◆ EXERCISE PROMPT
The records below must be reproduced exactly, excluding any pictures.

◆ DATA RECORDS

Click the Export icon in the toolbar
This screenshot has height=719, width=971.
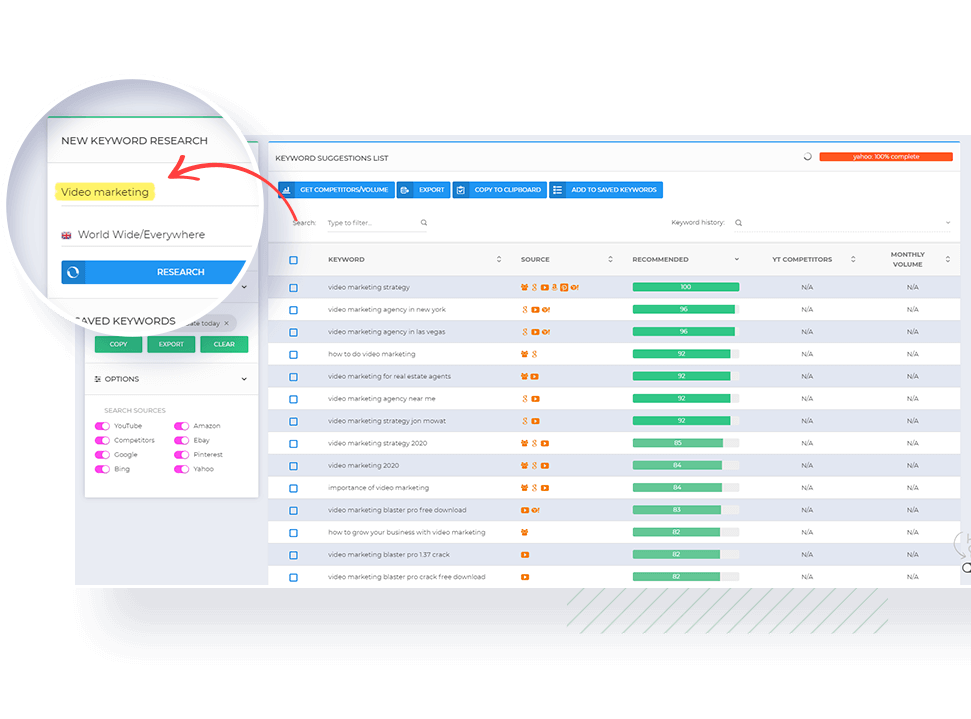(405, 190)
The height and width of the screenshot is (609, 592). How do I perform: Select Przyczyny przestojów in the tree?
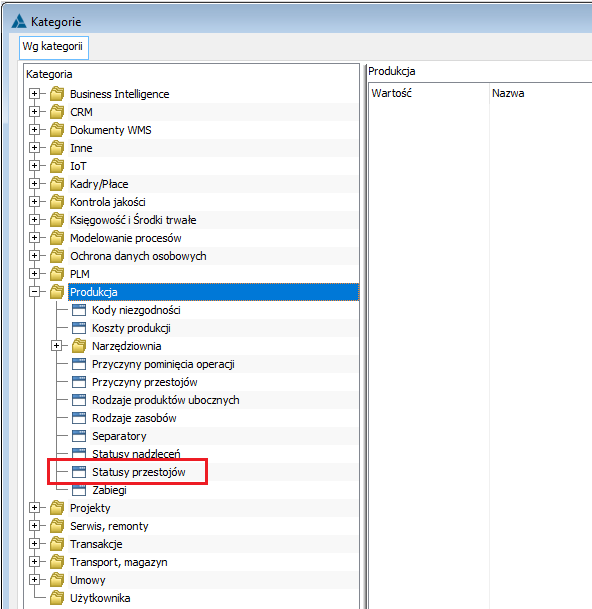pyautogui.click(x=145, y=382)
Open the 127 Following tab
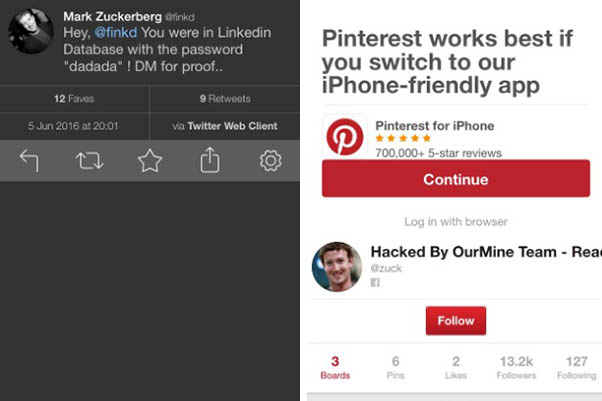Viewport: 602px width, 401px height. [x=576, y=367]
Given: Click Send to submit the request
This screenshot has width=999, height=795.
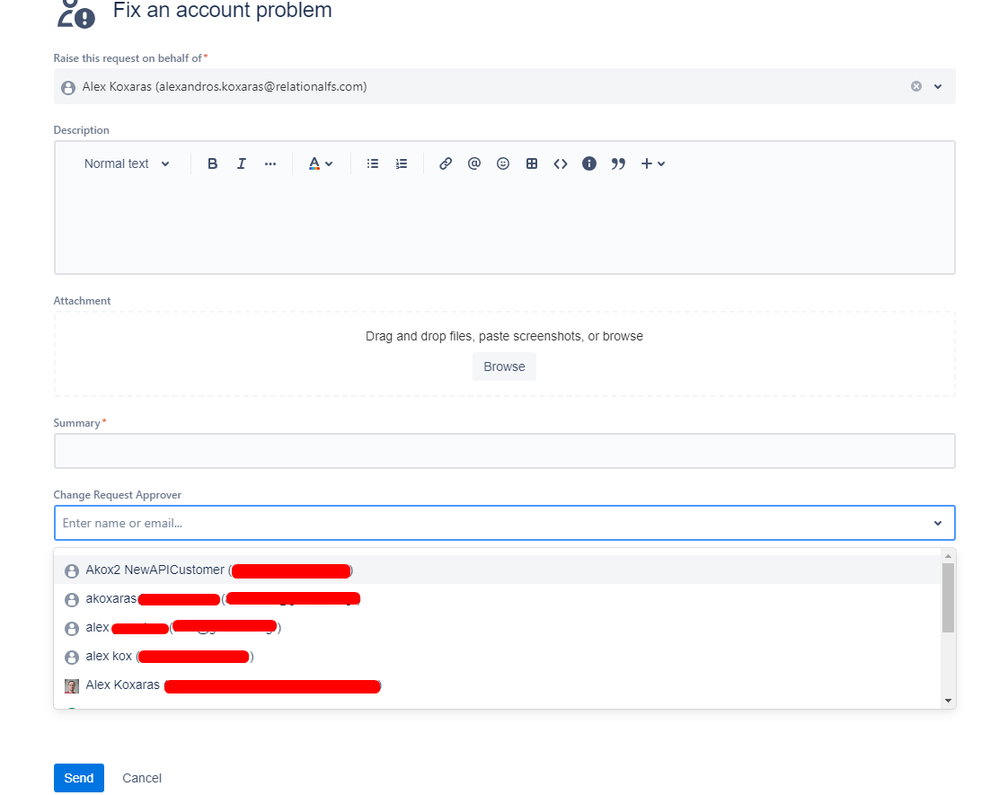Looking at the screenshot, I should coord(78,777).
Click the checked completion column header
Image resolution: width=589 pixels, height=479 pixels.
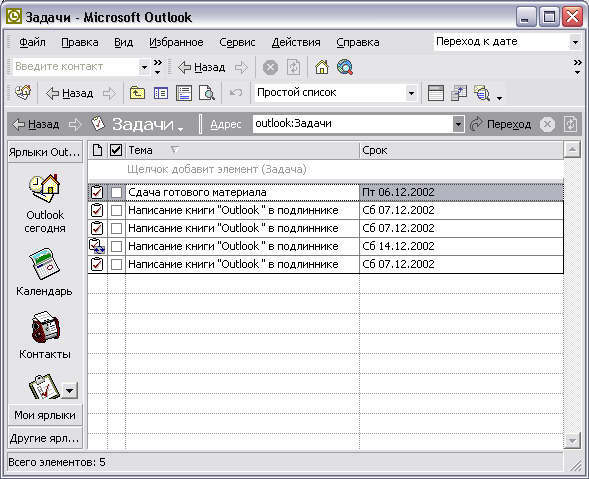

◆ PROBLEM SOLUTION
Click the Export icon in the toolbar
This screenshot has height=719, width=971.
(405, 190)
The height and width of the screenshot is (609, 592). How do I perform: Select Przyczyny przestojów in the tree?
pyautogui.click(x=145, y=382)
Open the 127 Following tab
Viewport: 602px width, 401px height. [x=576, y=367]
Given: Click Send to submit the request
This screenshot has width=999, height=795.
Looking at the screenshot, I should coord(78,777).
Click the checked completion column header
Image resolution: width=589 pixels, height=479 pixels.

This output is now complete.